The process of understanding can be understood as a change in language representation, from natural language to a semantic language, so that the meaning of the message is not changed. As in the speech recognizer, the spoken language understanding module can work with several hypotheses (both for recognition and understanding) and confidence measures. There are currently two major approaches to tackling the problem of understanding: rule-based approaches and statistical models learned from data corpus.
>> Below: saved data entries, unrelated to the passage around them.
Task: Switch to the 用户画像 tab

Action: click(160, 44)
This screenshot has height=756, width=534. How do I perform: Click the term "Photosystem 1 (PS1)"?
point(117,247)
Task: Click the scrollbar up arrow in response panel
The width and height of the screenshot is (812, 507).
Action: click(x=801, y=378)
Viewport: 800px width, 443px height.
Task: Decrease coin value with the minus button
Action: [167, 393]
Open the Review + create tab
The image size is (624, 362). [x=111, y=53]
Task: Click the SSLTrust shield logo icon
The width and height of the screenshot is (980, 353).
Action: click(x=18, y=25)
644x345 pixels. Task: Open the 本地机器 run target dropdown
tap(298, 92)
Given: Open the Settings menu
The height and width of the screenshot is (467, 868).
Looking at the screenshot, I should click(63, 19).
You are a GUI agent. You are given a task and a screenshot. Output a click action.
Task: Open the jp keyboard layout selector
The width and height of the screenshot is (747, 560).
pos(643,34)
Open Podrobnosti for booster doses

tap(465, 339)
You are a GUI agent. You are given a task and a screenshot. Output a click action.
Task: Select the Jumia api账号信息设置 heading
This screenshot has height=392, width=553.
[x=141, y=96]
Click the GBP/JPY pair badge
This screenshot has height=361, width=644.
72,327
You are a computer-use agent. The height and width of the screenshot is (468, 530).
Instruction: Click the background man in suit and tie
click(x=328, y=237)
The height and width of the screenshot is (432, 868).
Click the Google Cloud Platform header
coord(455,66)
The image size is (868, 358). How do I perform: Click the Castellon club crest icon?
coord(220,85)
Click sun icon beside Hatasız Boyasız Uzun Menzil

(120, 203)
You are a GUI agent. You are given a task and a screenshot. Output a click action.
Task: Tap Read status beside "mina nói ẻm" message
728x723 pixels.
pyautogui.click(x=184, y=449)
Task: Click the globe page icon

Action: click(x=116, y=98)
Rule-based approaches extract semantic information based on a syntactic-semantic analysis of the sentences, using grammars defined for the task, or by means of the detection of keywords with semantic meanings. Some analyzers, in order to improve the robustness of the analysis, combine syntactic and semantic aspects of the specific task. Other techniques are based on an analysis at two levels, in which grammars are used to carry out a detailed analysis of the sentence and extract relevant semantic information. In addition, there are systems that use rule-based analyzers automatically learned from a training corpus using natural language processing techniques.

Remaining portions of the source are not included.